Я почувствовал себя уязвленным.
– Видите ли, я не уверен, что сумею вписаться в стилистику такого концерта. Боюсь, что…
– Ты только что сказал, что ничего не боишься, – перебил Чапаев. – И потом, смотри на вещи шире. В конце концов, ты ведь тоже один из моих бойцов, и все, что от тебя требуется, так это показать другим, какие штуки ты умеешь проделывать сам.
На миг мне показалось, что в словах Чапаева была изрядная доля издевки; у меня мелькнула даже мысль, что это его реакция на прочитанный только что текст. Но потом я понял, что объяснение может быть другим.

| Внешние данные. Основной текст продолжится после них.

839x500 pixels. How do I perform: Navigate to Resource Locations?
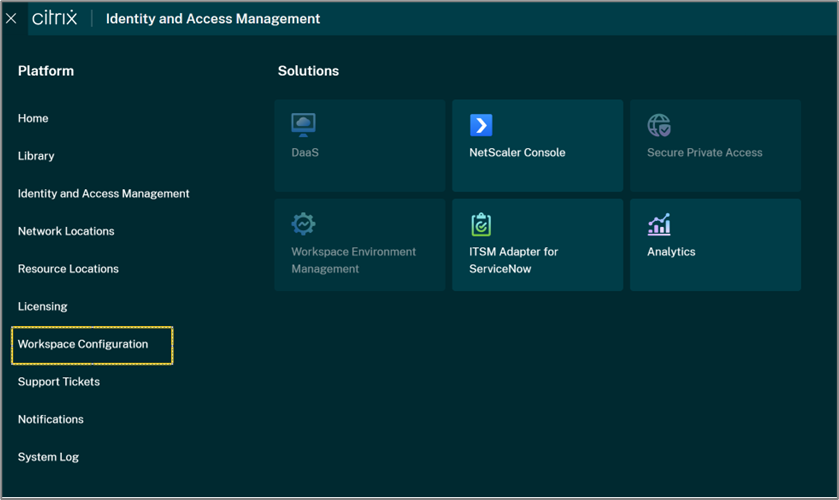(x=68, y=269)
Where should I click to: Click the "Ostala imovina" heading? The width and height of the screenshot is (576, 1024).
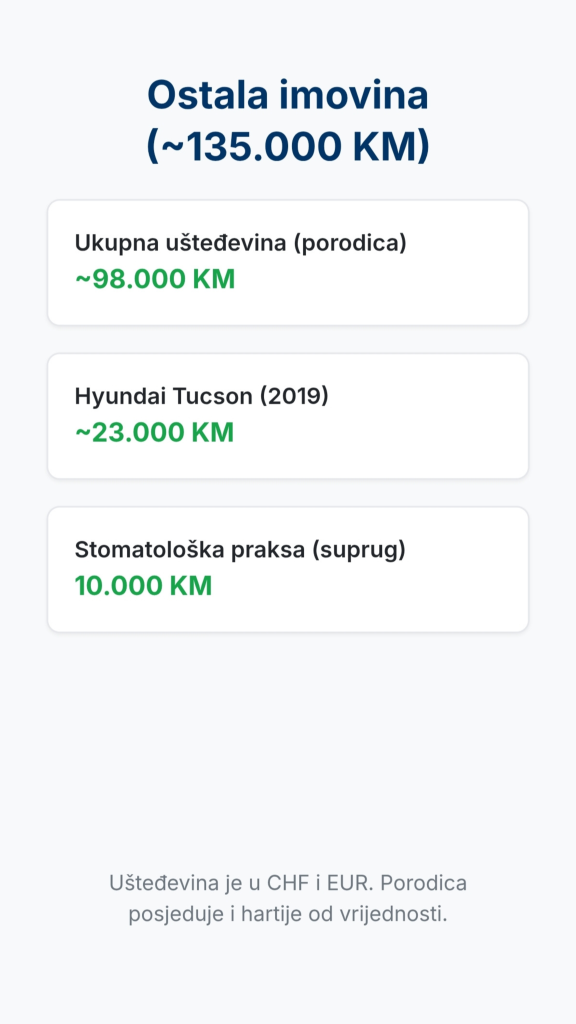coord(288,95)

Он, возможно, просто хотел показать мне, что при взгляде из реальной перспективы исчезает всякая иерархия того, чем занимаются люди, и нет особой разницы между одним из известнейших поэтов Петербурга и какими-то полковыми дарованиями.
– Ну что же, – сказал я, – попробую.
– Отлично, – сказал Чапаев, – тогда до вечера.

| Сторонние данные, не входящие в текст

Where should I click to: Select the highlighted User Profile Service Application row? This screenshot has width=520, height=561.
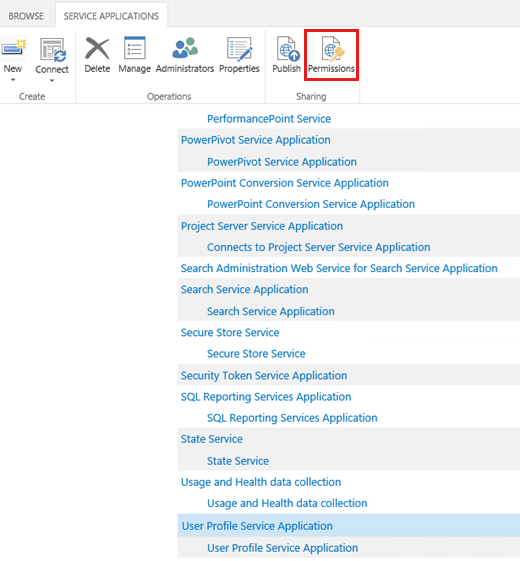pos(349,525)
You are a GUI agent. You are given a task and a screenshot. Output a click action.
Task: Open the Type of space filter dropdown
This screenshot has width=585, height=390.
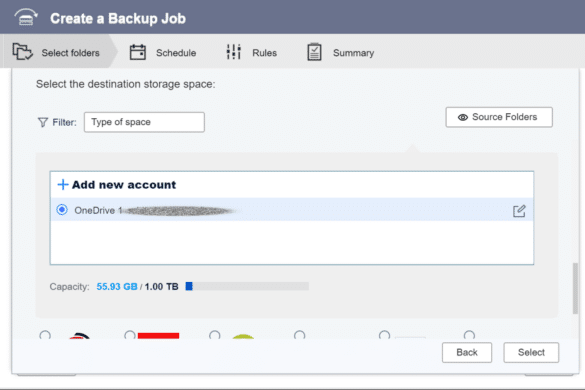click(144, 122)
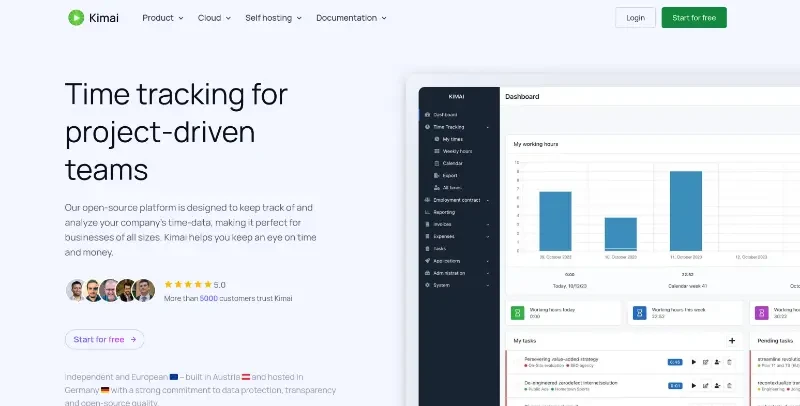800x406 pixels.
Task: Click the trash icon on first task
Action: point(730,361)
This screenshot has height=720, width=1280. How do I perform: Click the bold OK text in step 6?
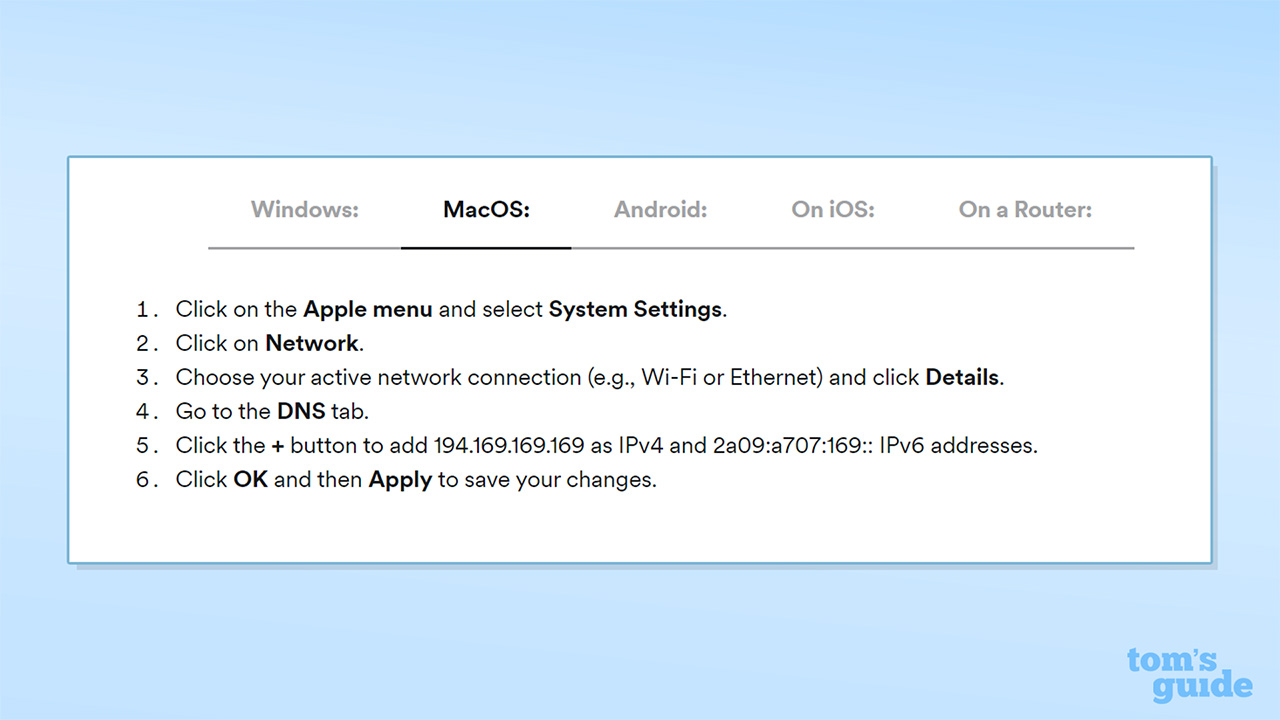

Он повернулся к секретеру и углубился в изучение разложенной на нем карты. На карту наезжала кипа каких-то бумаг, среди которых виднелось несколько телеграмм и два или три пакета, запечатанных красным сургучом. Щелкнув каблуками (Чапаев не обратил никакого внимания на сарказм, который я вложил в это действие), я вышел из его кабинета, сбежал вниз по лестнице и в самых дверях налетел на входившую со двора Анну. На ней было платье из черного бархата, закрывающее грудь и шею, почти до пола длиной; ни один из ее нарядов не шел ей так.
Я действительно налетел на нее в прямом смысле слова; мои руки, инстинктивно выброшенные вперед, на секунду сжали ее в объятьях, неумышленных и неловких, но от этого ничуть не менее волнующих. В следующий миг, словно отброшенный ударом тока, я отскочил назад, споткнулся о ступеньку лестницы и повалился на спину; должно быть, все это выглядело чудовищно нелепо. Но Анна не засмеялась – наоборот, на ее лице отразился испуг.
– Вы не ударились головой? – спросила она, заботливо наклоняясь надо мной и протягивая мне руку.
– Нет, – сказал я, беря ее ладонь и поднимаясь, – благодарю.
Она не отняла руки, когда я встал; на секунду возникла неловкая пауза, и тут, неожиданно для себя самого, я проговорил:
– Неужели вы не понимаете, что это не я таков сам по себе, а это вы, вы, Анна, делаете меня самым смешным существом на свете?
– Я? Почему?
– Как будто вы не видите сами… Вы посланы Богом или дьяволом, не знаю кем, мне в наказание. До встречи с вами я и понятия не имел, насколько я безобразен. Нет, не сам по себе, а в сравнении с той высшей и недостижимой красотой, которую символизируете для меня вы… Вы словно бы зеркало, в котором я вдруг увидел, какой непроходимой пропастью я отделен от всего того, что я люблю в этом мире, от всего того, что мне дорого и вообще имеет для меня какое-то значение и смысл. И только вы, слышите, Анна, только вы можете вернуть в мою жизнь свет и смысл, который исчез после того, как я впервые увидел вас в поезде! Только вы одна способны меня спасти, – выговорил я на одном выдохе.
Я, конечно, наврал – никакого особого света и смысла с появлением Анны из моей жизни не исчезло, потому что его там и не было, – но в ту минуту, когда я говорил это, каждое из произносимых мною слов казалось мне святою правдой. Анна молча слушала, и на ее лице постепенно проступало недоверие, смешанное с недоумением, – казалось, она меньше всего ожидала услышать от меня что-нибудь подобное.